Esta anécdota la he escuchado cientos de veces en mi casa. La contaban mis tías y también mi madre y como testigo directo, mi tío Julio Ramírez, que durante años formó parte de la plantilla de camareros del Colón. El brazo en alto era el saludo nacional sindicalista, “símbolo de paz y amor frente al puño cerrado, símbolo de rencor y barbarie”, según rezaba en la propaganda falangista que ocupó la primera página de todos los diarios el uno de abril de 1939, recién terminada la guerra.

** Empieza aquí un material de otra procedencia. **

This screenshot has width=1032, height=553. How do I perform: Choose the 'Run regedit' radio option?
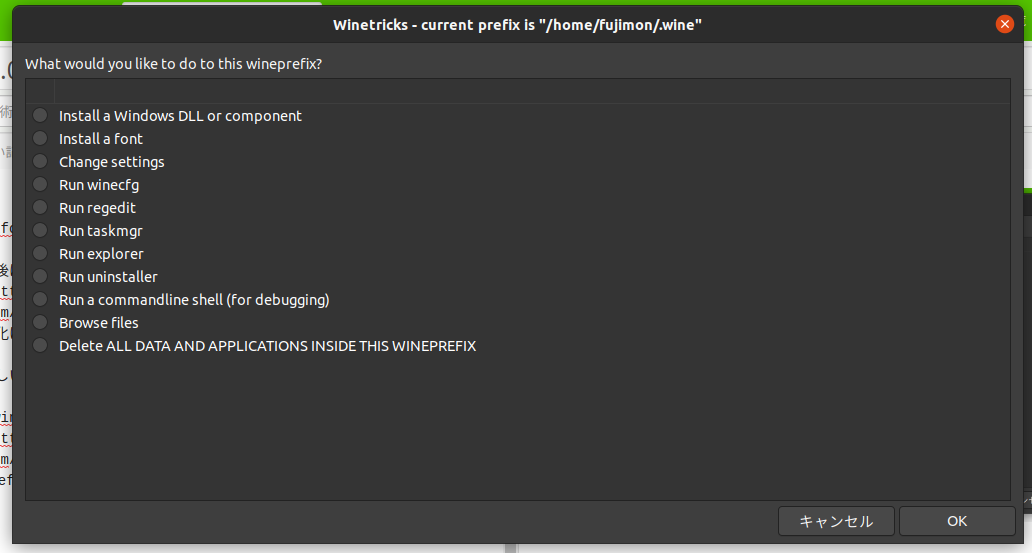tap(40, 207)
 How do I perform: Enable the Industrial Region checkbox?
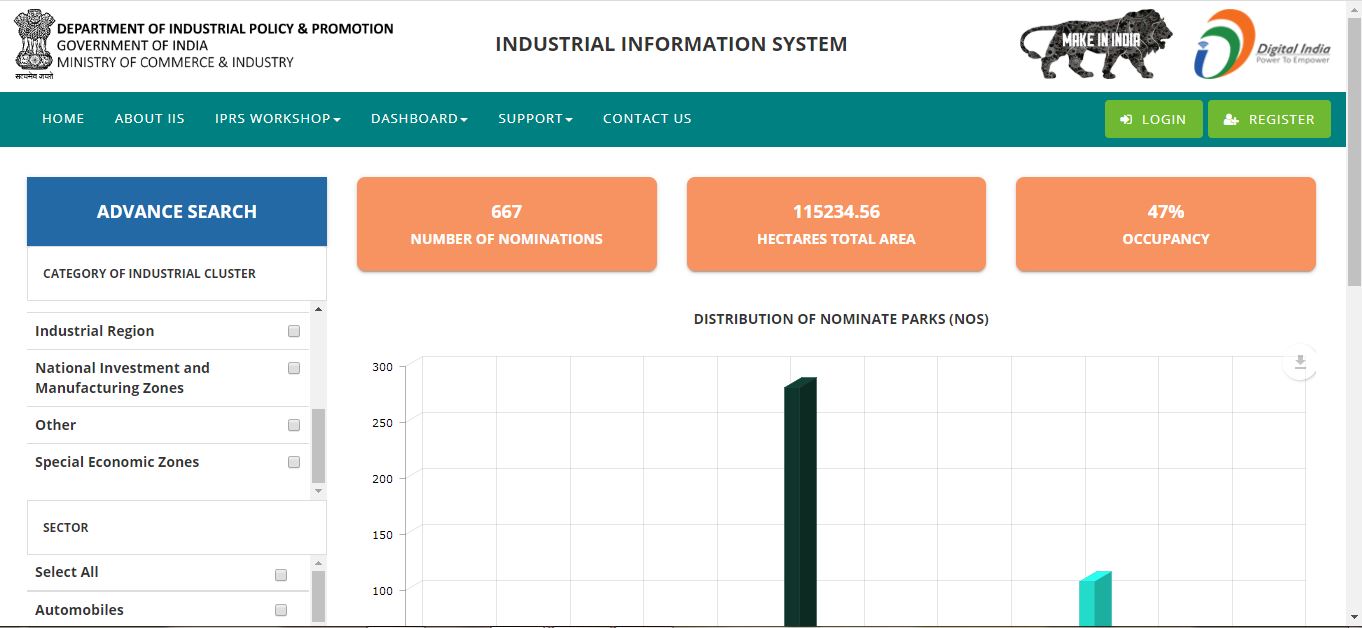[x=293, y=330]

¡Almerienses, saludad brazo en alto!, se podía leer en un cartel que colocaron en la tapia de la fachada de la Rambla de los talleres de Oliveros. Había que saludar con el rito nacional, firmes y con el brazo en alto cada vez que apareciera en escena la bandera, el himno de la patria, el del Movimiento o el nombre del Caudillo.
En unos meses en Almería se pasó de cantar la Internacional antes de las películas en el cine Katiuska a entonar el ‘Cara al sol’, que fue el himno cantado de aquellos tiempos cada vez que se abrían las cortinas de la pantalla. Las tablas del viejo Salón Hesperia crujían al unísono cuando el público se ponía en pie, alzaba el brazo con la mano al frente y saludaba con energía, asumiendo aquel rito como una obligación ineludible que había que cumplir “con alegría y disciplina”, tal y como marcaban las normas.

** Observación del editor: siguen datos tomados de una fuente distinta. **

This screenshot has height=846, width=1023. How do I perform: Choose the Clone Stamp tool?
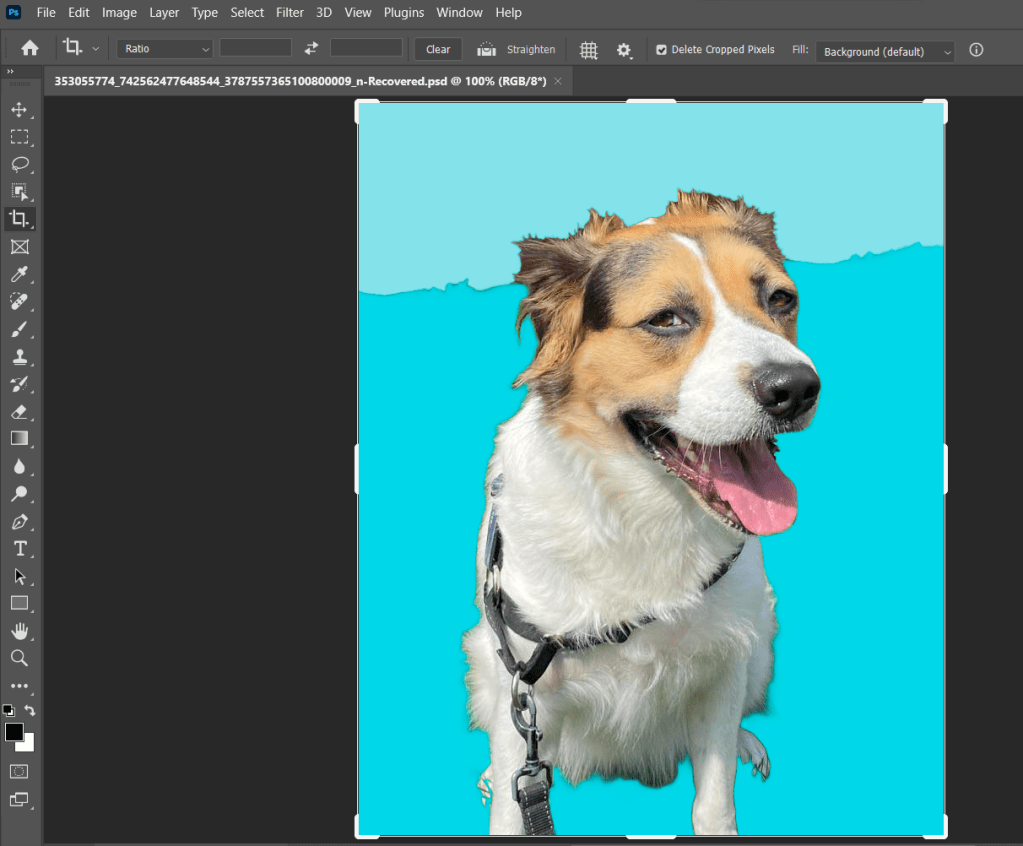pos(19,357)
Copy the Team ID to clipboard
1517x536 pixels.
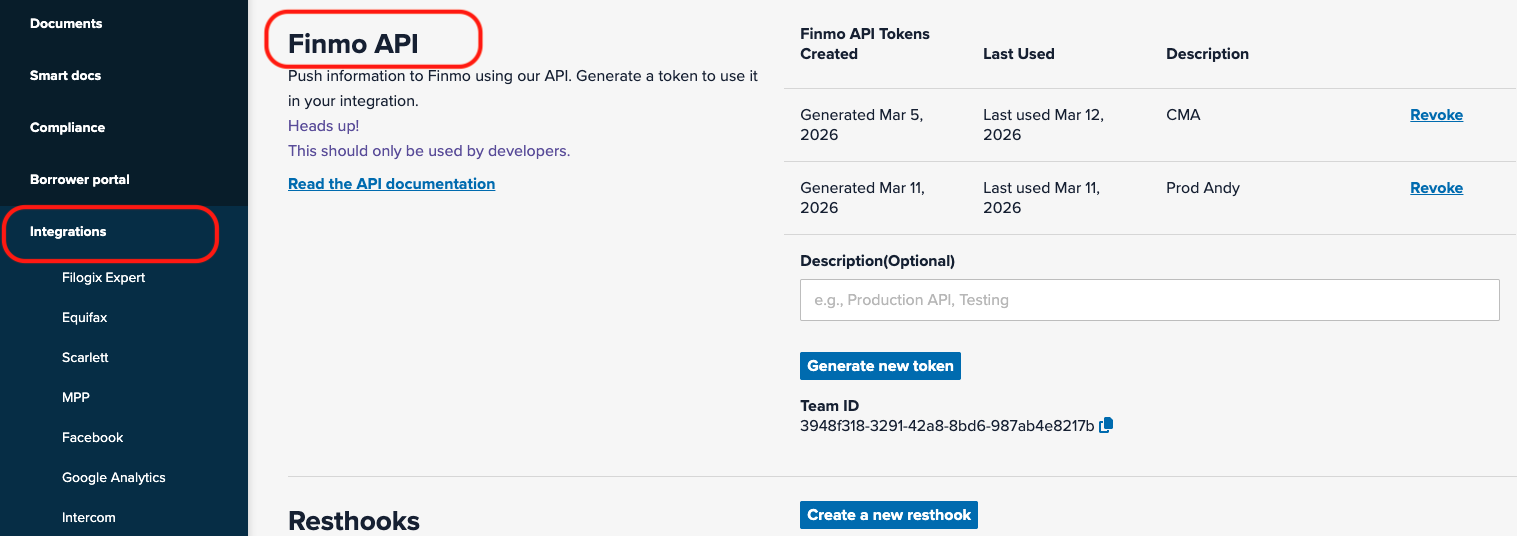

El saludo nacional estaba presente en la vida cotidiana de la ciudad y se llegaron a imponer multas por no guardarle el debido respeto. Cuando en las radios de los cafés del Paseo sonaba el himno a la hora del Parte de Radio Nacional, no solo se levantaban los clientes con el gesto del brazo en alto, sino que si en esos momentos alguien paseaba por la puerta y escuchaba la marcha, estaba obligado a detenerse en señal de respeto. Si alguno de los limpiabotas de las puertas de los cafés estaba atendiendo a un cliente, tenía que parar su trabajo, ponerse firme y saludar.

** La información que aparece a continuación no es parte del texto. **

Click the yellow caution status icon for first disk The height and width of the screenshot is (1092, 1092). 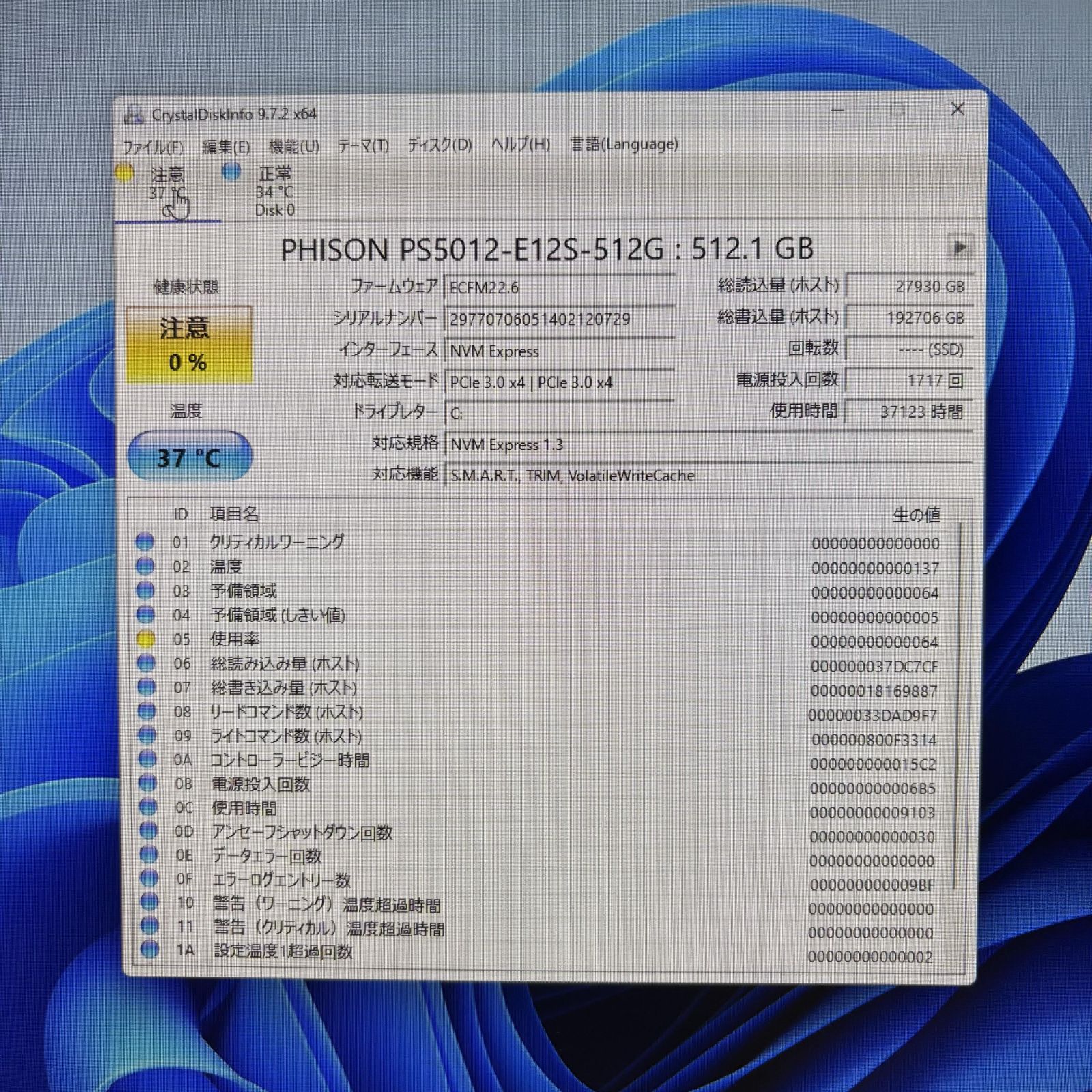pyautogui.click(x=125, y=173)

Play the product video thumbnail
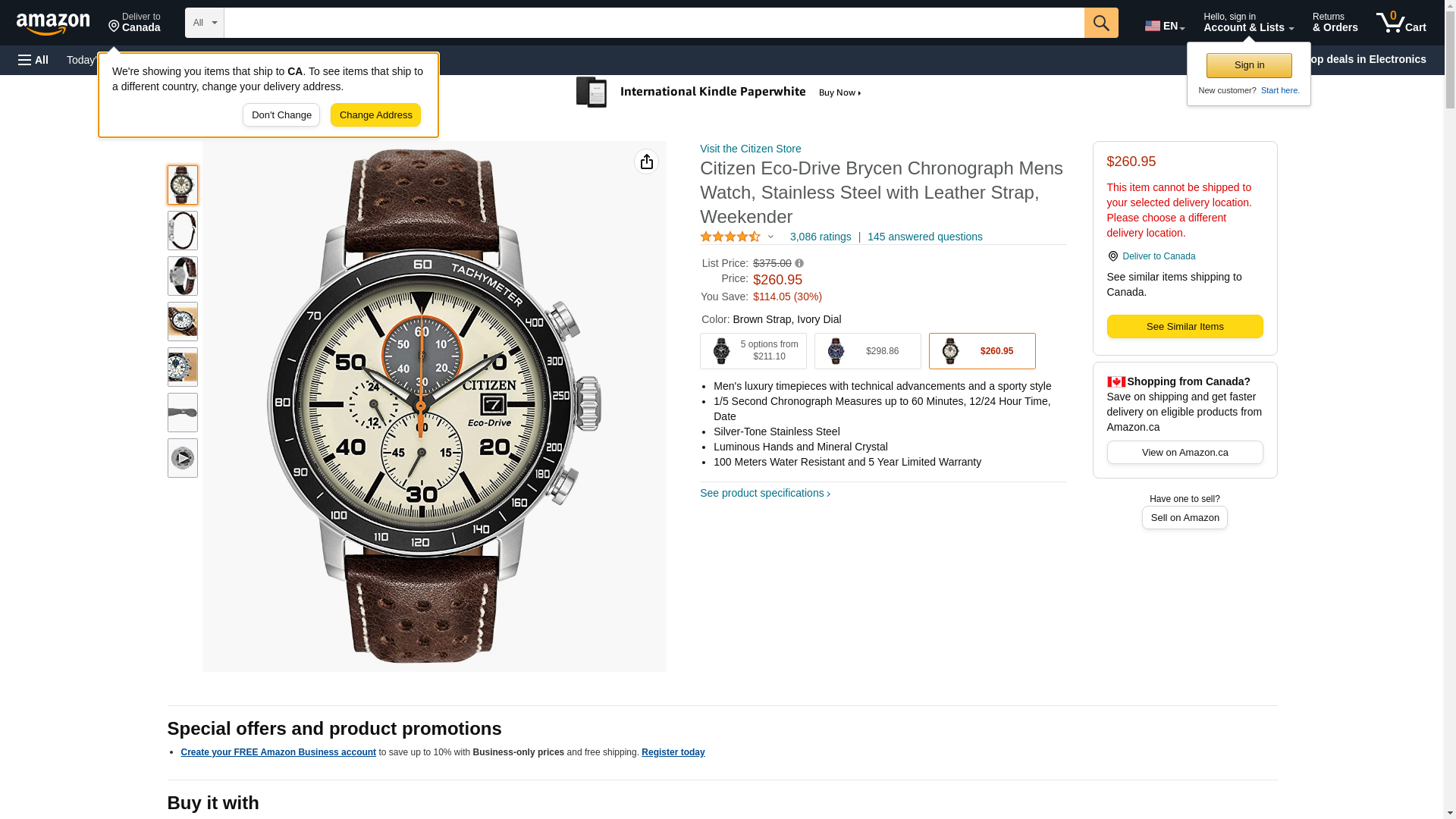pos(183,458)
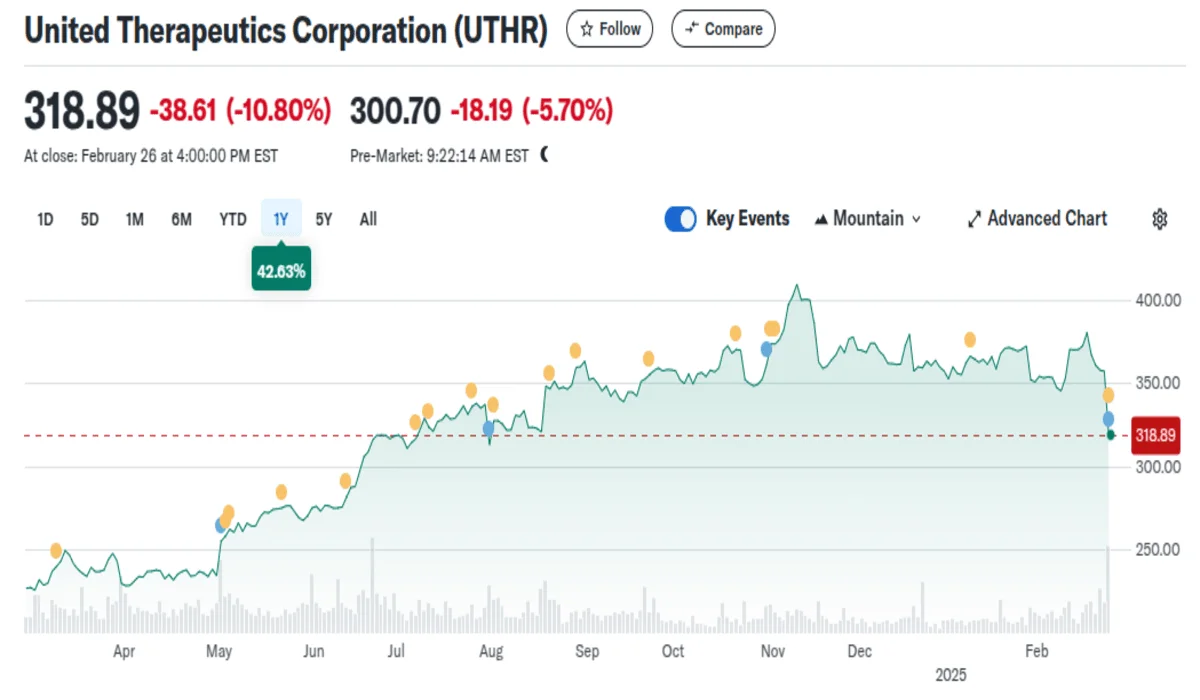Select the 1M time range
The image size is (1200, 700).
135,219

Eran los primeros años de la posguerra y la propaganda falangista se imponía en todos los escenarios, hasta en el deporte. Cada vez que se celebraban partidos locales de fútbol y baloncesto, antes de empezar los equipos se colocaban en el centro del campo, formando como si estuvieran en un campamento militar, y echaban el brazo arriba en medio de un silencio conmovedor. Hasta el público y hasta el vendedor de los garbanzos tostados, tenía que cumplir en el ritual si no quería correr el riesgo de ser expulsado del recinto o de sufrir una multa.
Del saludo tampoco se libraban los niños. La formación del espíritu nacional empezaba en los colegios, cuando antes de entrar a clase alumnos y profesores formaban en actitud militar y entonaban a coro el ‘Cara al sol’. Los niños internos en los hogares de la ciudad, que eran escuelas y a la vez centros de acogida, se tenían que saber la letra de los himnos de memoria como si fuera el Padre Nuestro y cada vez que llegaba al colegio una visita importante de alguna autoridad falangista o el mismo Obispo, tenían que saludar con el brazo en alto y cantar aquello de la camisa nueva que tú bordaste en rojo ayer.